2. Watch out for bad spelling and grammar and unfamiliar language.
3. Be suspicious of demands for urgent action.
- Have an easy method for reporting suspected emails and investigating them. For those that are able to, Microsoft 365’s Phishing Investigation tool offers a great reporting and automated investigation function with proactive phishing detection and protection which can help take some strain off your technical / security people while making it easier for your end users. However, for those wanting a more basic approach, a simple process combined with proper end-user training can also suffice. Try including frequently asked questions in your process to help your users such as:
- What do we report? (Do you want them to report all suspected phish or simply delete them)
- Who do we report to? (Who should handle these phish reports or questions)
- How do we report? (How should your users forward their suspected phishing to you)
Keep your systems and software up to date!
- Know what IT equipment is on your network and what software is installed on each device.
- Ensure all software and firmware are kept up to date with the latest versions (this is also known as patching). Where possible and available, systems should be set to 'automatically update' with patches being installed within 14 days of release as a rule of thumb.
With over 20,000 vulnerabilities (CVE's) reported in 2021 alone, reinforce your patching regime with adequate vulnerability assessment and management to help identify systems and areas that may have been forgotten or missed - we're only human after all!

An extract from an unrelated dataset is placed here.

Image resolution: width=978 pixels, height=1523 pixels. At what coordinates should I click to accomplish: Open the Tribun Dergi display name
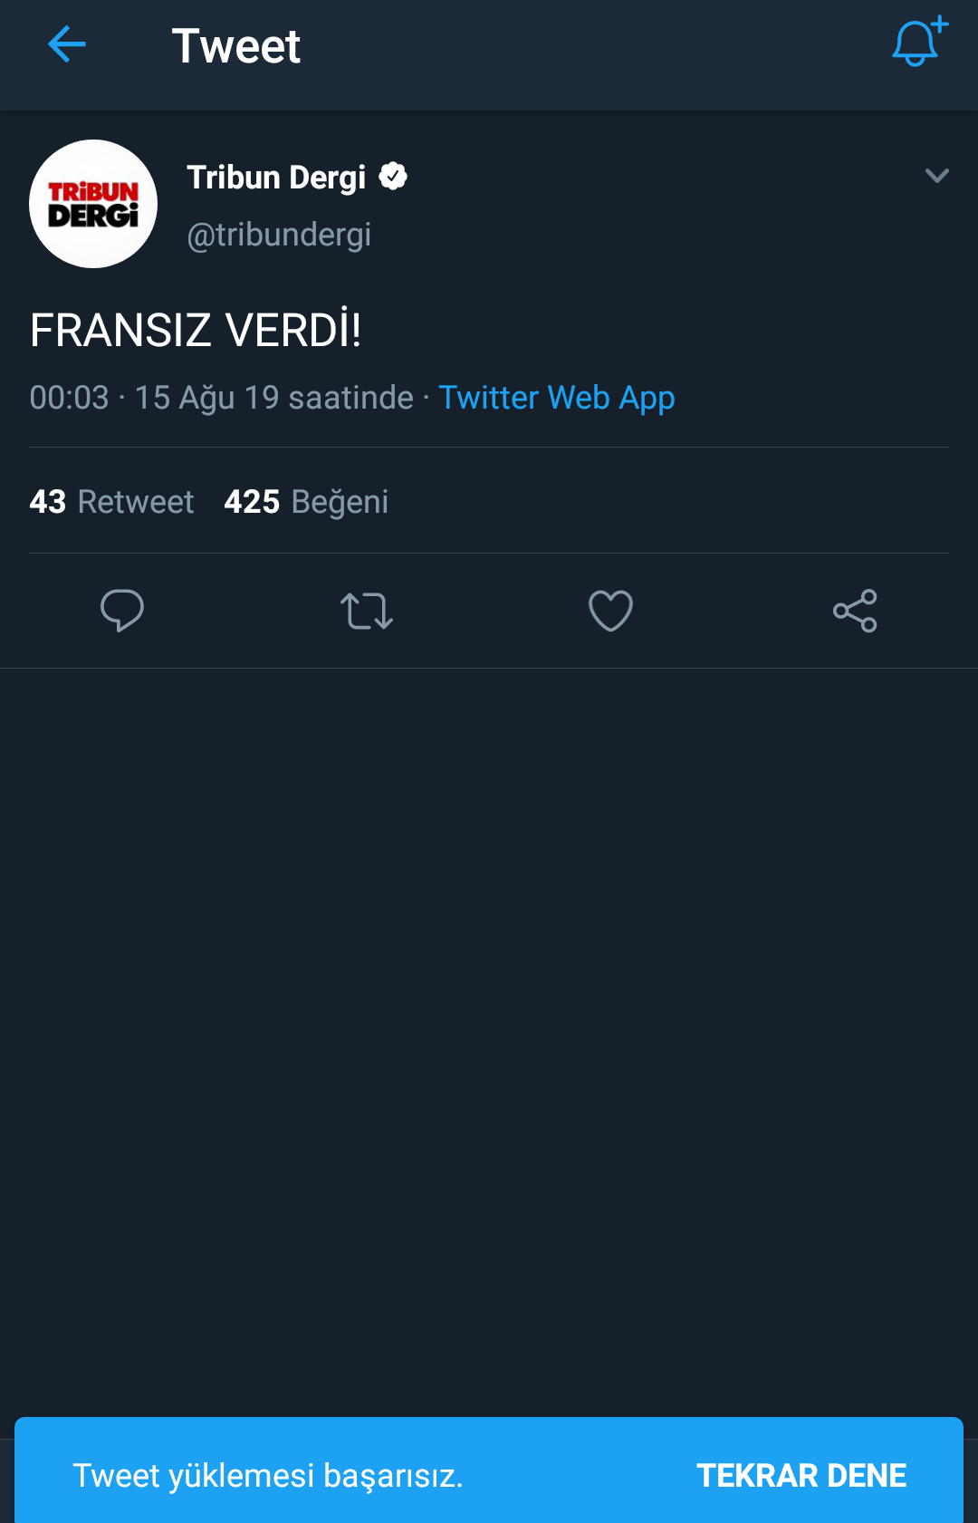[x=276, y=178]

Know when products on your network reach their 'end of support' date and no longer receive security updates. In such cases, you should strongly consider replacing the product with a modern alternative, especially for those which are internet facing.
Passwords
To make sure you're making the most of passwords within your business, consider the following:
- Use two-factor authentication (2FA), which requires a user to provide an additional action (usually a code via their smartphone) before gaining access to the account. This should be applied as widely as possible, but it's particularly important for admin and internet-facing accounts.
- Make sure to give your people guidance on setting secure passwords and ensure your systems enforce these requirements wherever possible. Here's a helpful guide from the government, click to read it.

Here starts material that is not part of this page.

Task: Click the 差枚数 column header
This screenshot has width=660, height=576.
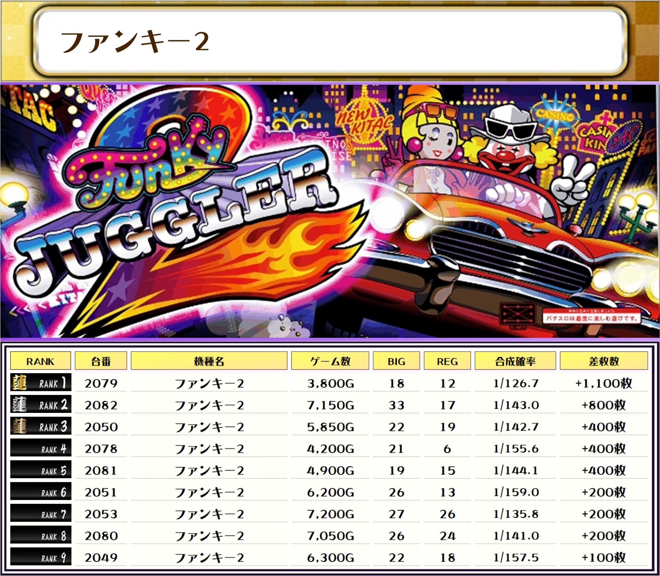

- Password managers provide a secure way for your people to create and store their passwords via a 'master' password. The master password itself must be strong and should support 2FA or similar to ensure the vault is secure. Give your people a fighting chance by helping with the large amounts of passwords they deal with!
- Stop enforcing regular password changes. This helps users choose more secure passwords than weaker ones with repetitive sequences. Instead, you should only need to change passwords when you suspect they have been compromised.
Cyber Awareness
One of the most effective wins to becoming cyber secure is your people's training and security culture. All the processes and measures in the world can be useless if the user doesn't know how to use them properly. Your people must report any phishing and security incidents as soon as possible and feel safe to ask for help if unsure (even if they have already clicked). Punishing people for getting caught out only discourages them and others from reporting in the future, causing delayed response or even no response at all resulting in greater harm to your business in the long run.